§ Aim of the task:
Starting with the line containing "You are a GUI agent. The screenshot is 1006×2576." and going on through the line containing "Đời sống (46, 239)", return the lines of the data below exactly, and only those.

§ Records:

====

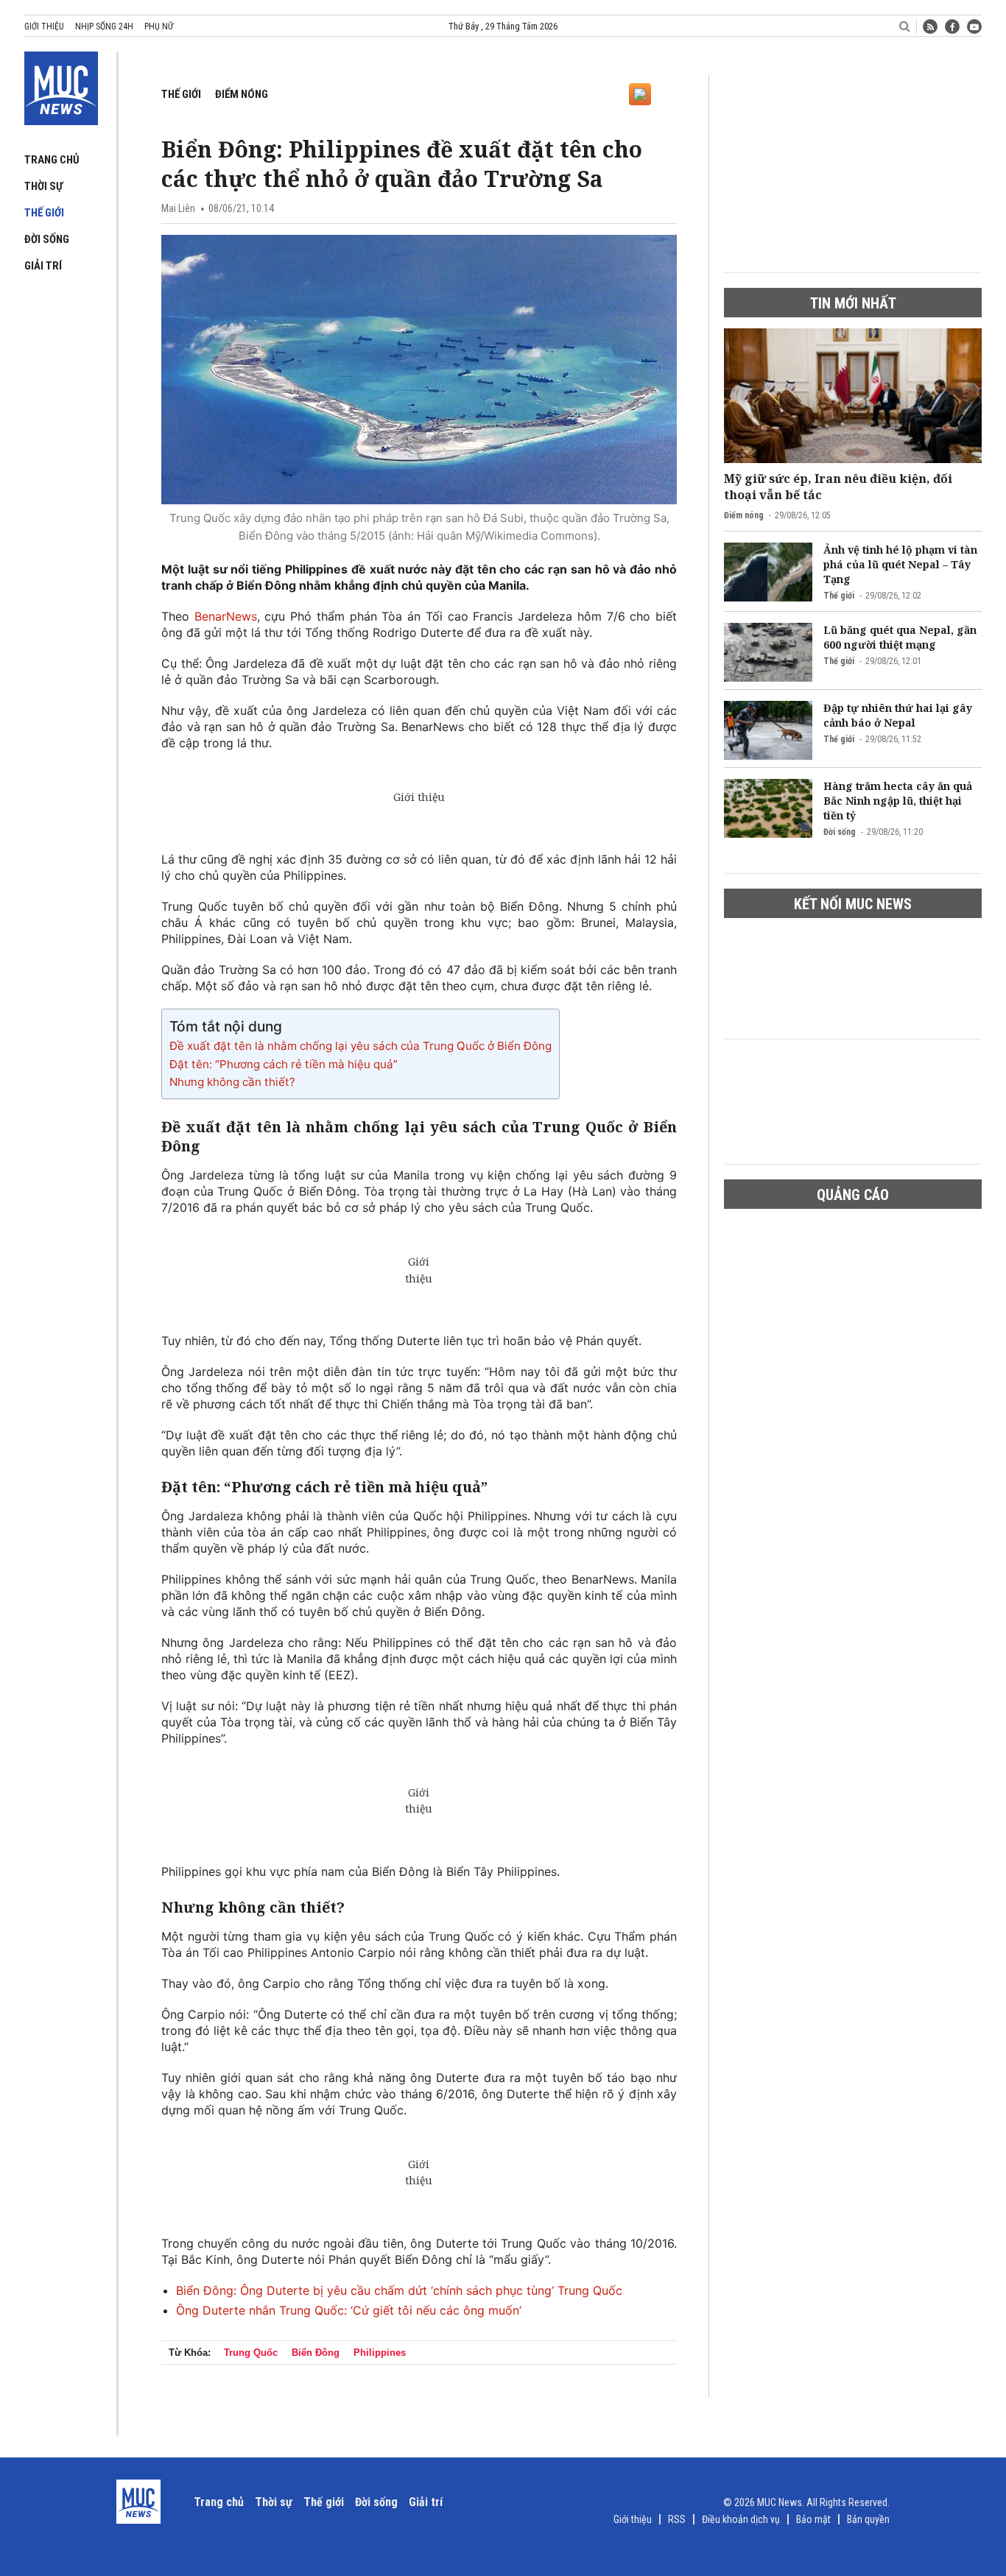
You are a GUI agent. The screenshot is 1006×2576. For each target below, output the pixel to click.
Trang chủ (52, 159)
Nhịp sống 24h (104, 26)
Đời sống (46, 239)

====

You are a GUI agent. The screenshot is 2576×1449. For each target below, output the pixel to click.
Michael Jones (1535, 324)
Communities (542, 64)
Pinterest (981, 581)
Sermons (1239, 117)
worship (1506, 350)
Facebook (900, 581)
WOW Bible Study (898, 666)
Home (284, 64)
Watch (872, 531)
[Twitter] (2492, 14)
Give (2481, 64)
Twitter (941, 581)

====

§ Response to this exercise:
You are a GUI agent. The screenshot is 1006×2576. For each target below, output the pixel to click.
Trang chủ (52, 159)
Nhịp sống 24h (104, 26)
Đời sống (46, 239)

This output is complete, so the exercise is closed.